Research Article
Coordinator-Master-Worker Model For Efficient Large Scale Network Simulation
@INPROCEEDINGS{10.4108/icst.simutools.2013.251739, author={Bilel Ben romdhanne and Navid Nikaein and Christian Bonnet}, title={Coordinator-Master-Worker Model For Efficient Large Scale Network Simulation}, proceedings={Sixth International Conference on Simulation Tools and Techniques}, publisher={ICST}, proceedings_a={SIMUTOOLS}, year={2013}, month={7}, keywords={pdes simualtion architecture hybrid archtecture gpu gpgpu}, doi={10.4108/icst.simutools.2013.251739} }
- Bilel Ben romdhanne
Navid Nikaein
Christian Bonnet
Year: 2013
Coordinator-Master-Worker Model For Efficient Large Scale Network Simulation
SIMUTOOLS
ACM
DOI: 10.4108/icst.simutools.2013.251739
Abstract
In this work, we propose a coordinator-master-worker (CMW) model for medium to extra-large scale network simulation.

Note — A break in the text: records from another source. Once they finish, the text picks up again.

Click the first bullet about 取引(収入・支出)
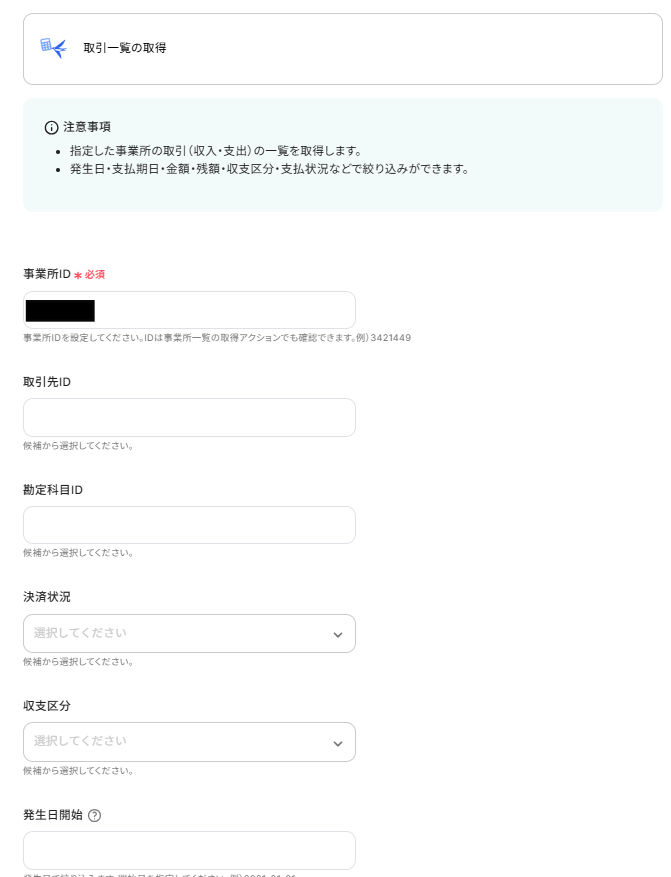 pyautogui.click(x=216, y=151)
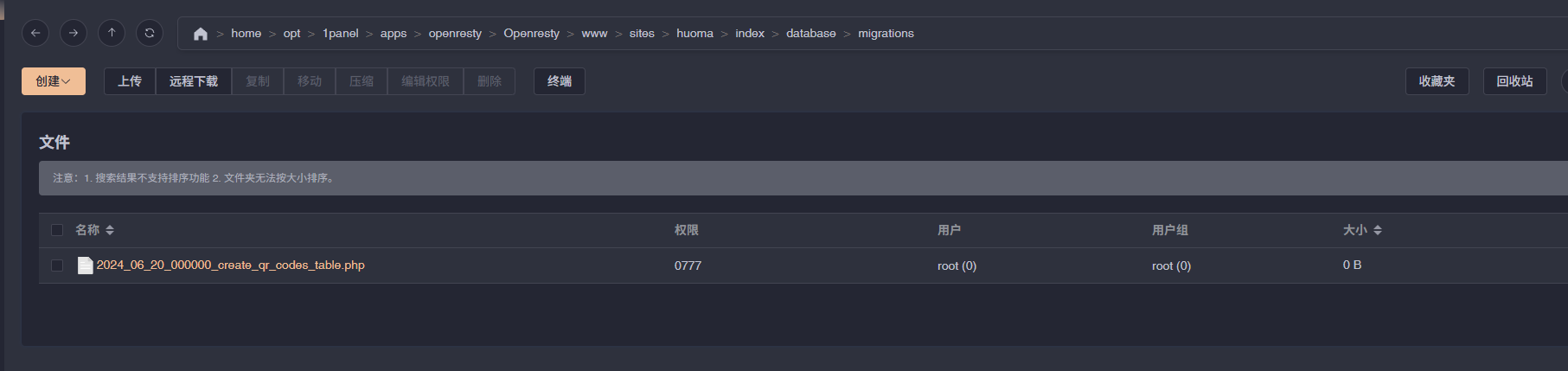Sort files by name using sort arrows

point(110,230)
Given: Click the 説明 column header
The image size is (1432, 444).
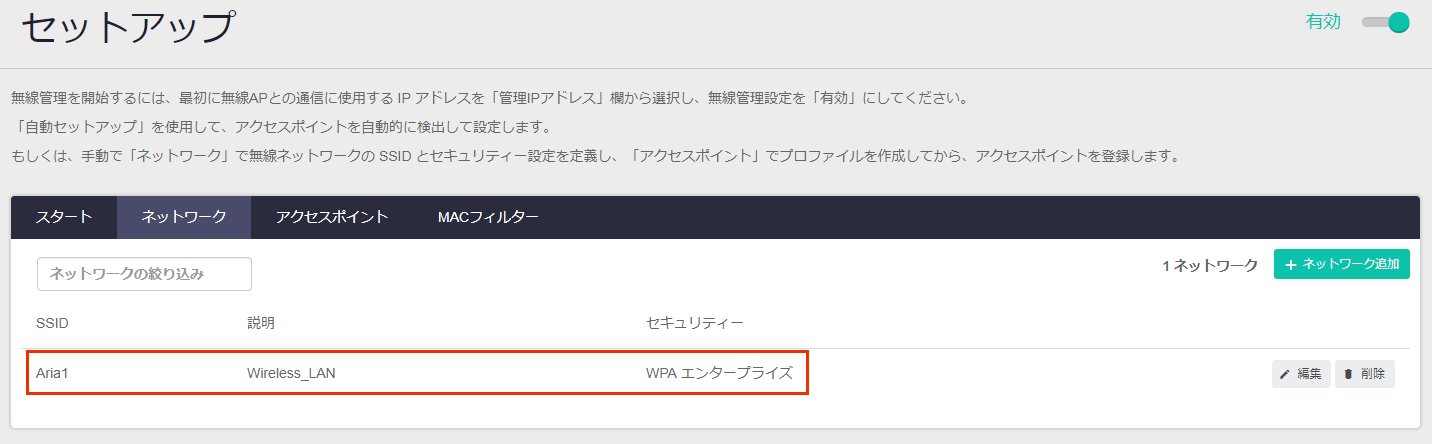Looking at the screenshot, I should click(260, 323).
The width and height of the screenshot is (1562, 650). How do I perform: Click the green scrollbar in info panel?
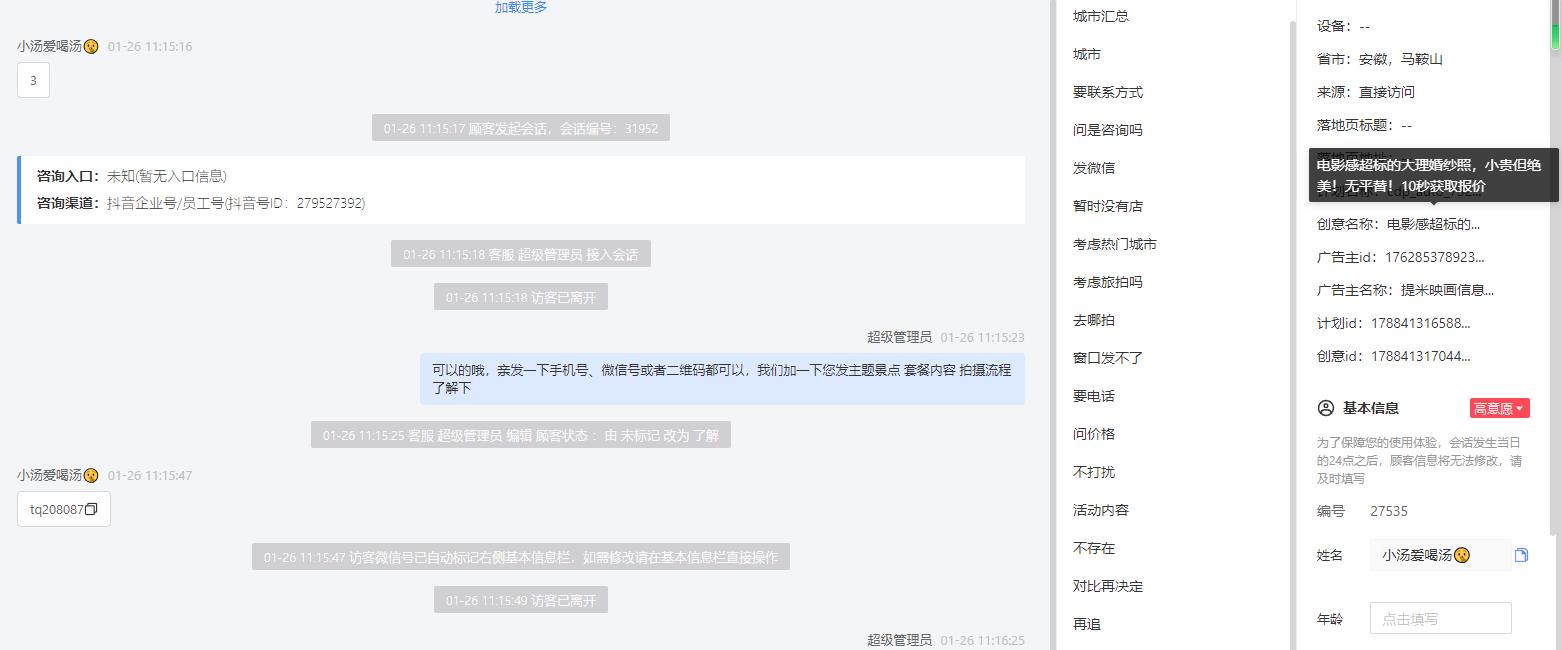[x=1555, y=24]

The model supports distributed and parallel simulation for a heterogeneous computing node architecture with both multi-core CPUs and GPUs. The model aims at maximizing the hardware usage rate while reducing the overall management overhead. In the CMW model, the coordinator is the top-level simulation CPU process that performs an initial partitioning of the simulation into multiple instances and is responsible for load balancing and synchronization services among all the active masters. The master is also a CPU process and provides event scheduling, synchronization, and communication services to the workers. It manages workers operating potentially on different computing resources within the same shared memory context and communicates with the coordinator and others masters through the messages passing interface. The worker is the elementary actor of CMW model that performs the simulation routines and interacts with the input and output data, and can be a CPU or a GPU thread.
Compared to existing master-worker models, the CMW is natively parallel and GPU compliant, and can be extended to support additional computing resources. The performance gain of the model is evaluated through different benchmarking scenarios using low-cost publicly available GPU platforms. The results have been shown that the speedup up to 3000 times can be achieved.